Guida sentimentale al garage rock #10

“Go Now” dei Miracle Workers

Di Stefano Marullo

Beh, non è che poi la purezza debba essere sempre necessariamente una virtù e l’ibridismo un limite perché talvolta la prima suona come didascalica da compitino fatto bene e la seconda avventurosa e creativa. Parliamo oggi di questi signori qui, The Miracle Workers. No, non c’entra niente l’omonima serie comica statunitense creata da Simon Rich per TBS andata in onda per quattro stagioni fino al 28 agosto 2023, qui parliamo di garage punk di razza, da Portland, Oregon. Fondati nel 1982, in pieno Sixties revival, da Gerry Morh (voce) e Joel Barnett (basso) hanno avuto nel corso del decennio che li ha visti protagonisti (fino al 1992) vari cambi di line-up (persino un intrusione di Rudi Protrudi dei Fuzztones), con una predilezione per il suono sporco lento e pesante che ricorda band come i Sonics e The Wailers (sempre di Portland) o le prime proto-punk band dei primi anni Settanta e per quello che viene chiamato stoner rock, dai suoni distorti e doom metal conditi con la psichedelia. 
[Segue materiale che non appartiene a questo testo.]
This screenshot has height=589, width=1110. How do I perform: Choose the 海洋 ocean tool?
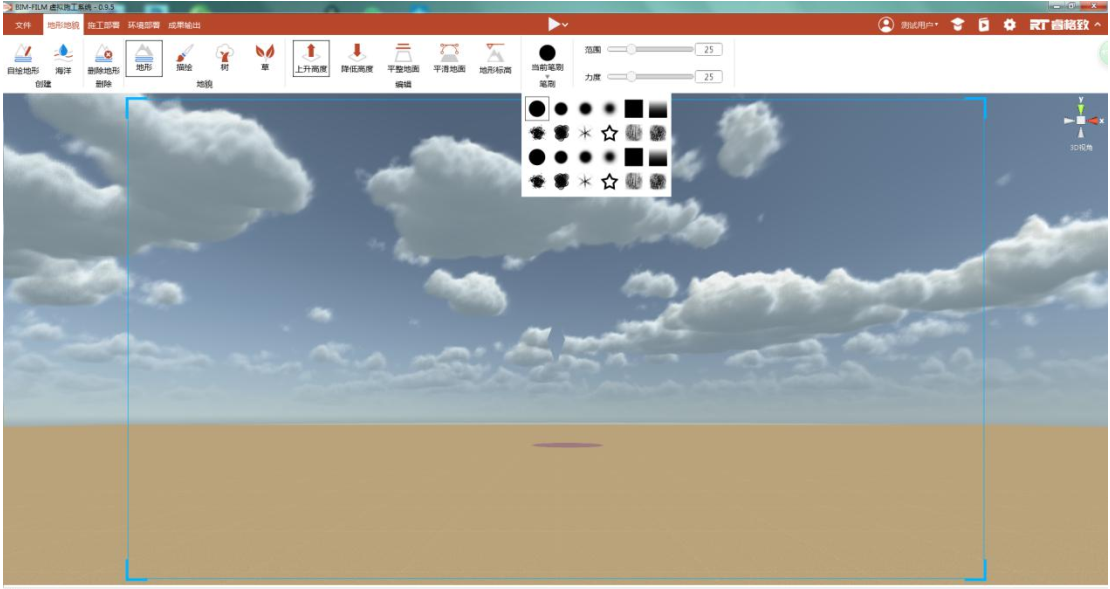tap(63, 58)
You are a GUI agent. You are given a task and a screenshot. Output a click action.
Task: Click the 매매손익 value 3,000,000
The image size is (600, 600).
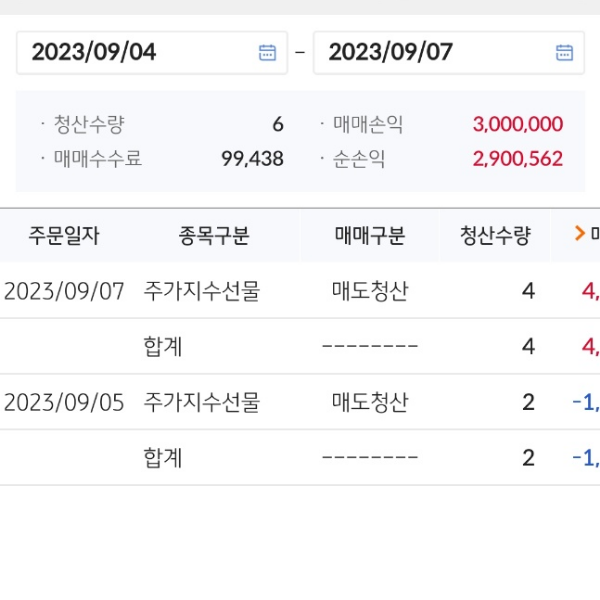tap(517, 125)
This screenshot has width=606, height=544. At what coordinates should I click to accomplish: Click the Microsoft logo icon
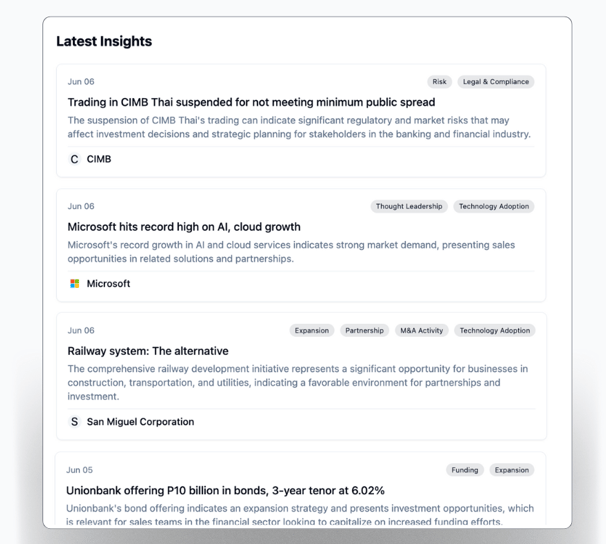[x=74, y=284]
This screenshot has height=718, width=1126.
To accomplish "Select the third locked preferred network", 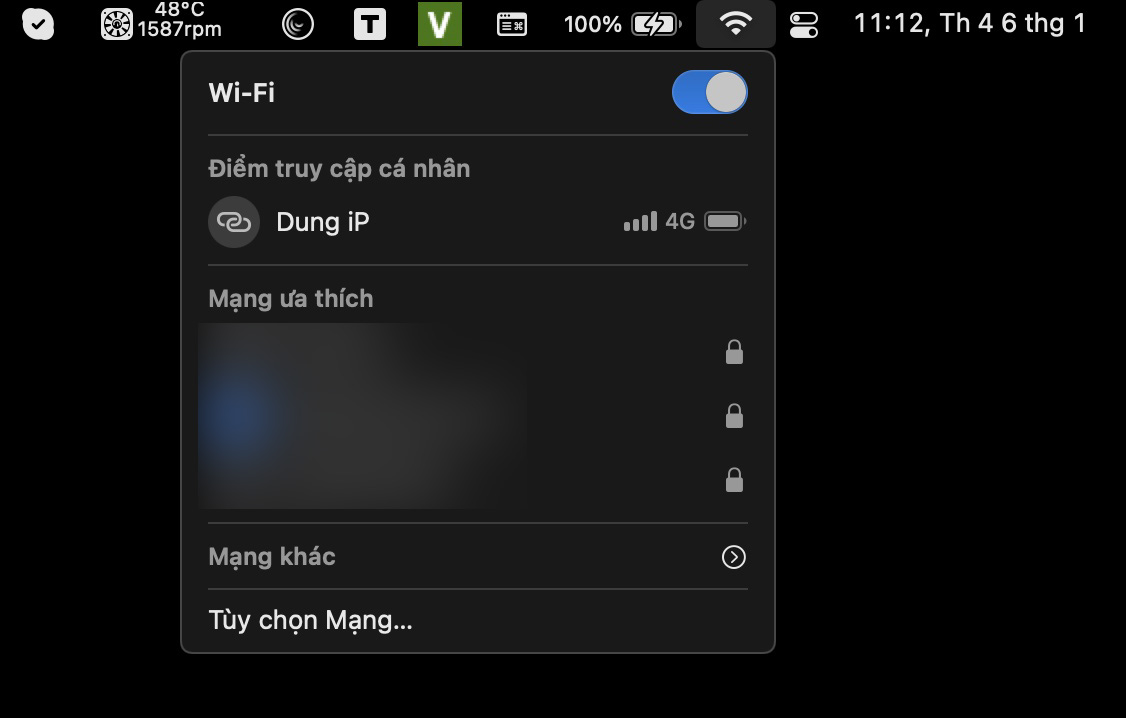I will (x=478, y=480).
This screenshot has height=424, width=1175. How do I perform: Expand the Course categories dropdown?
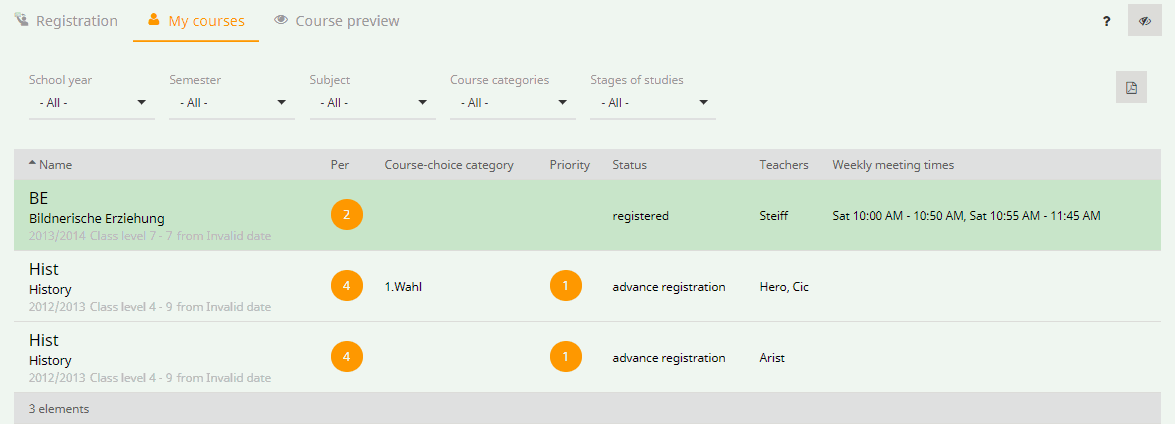coord(513,103)
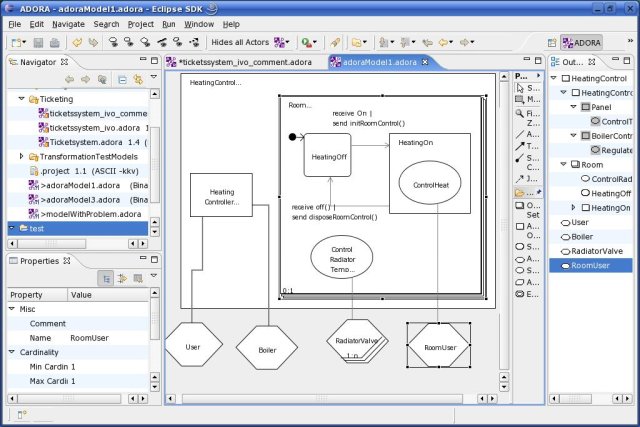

The Miracle Workers esordiranno con una serie di ep molto intriganti, Miracle Workers (1983) e 1000 Micrograms of the Miracle Workers (1984) che verranno poi raccolti nell’album antologico del 1990 “Moxie’s Revenge”. Ma il loro capolavoro è considerato unanimemente  il primo album, Inside out del 1985. Tra le 13 tracce c’è questa “Go Now”, che di tutte sembra la più (meravigliosamente) sporca; nei due minuti scarsi ci sono tutti: Stooges, Ramones, Slaughter and the Dogs e le più selvagge (pre)punk band. Da consumarev elocemente, come uno spritz mega alcolico, in un solo sorso.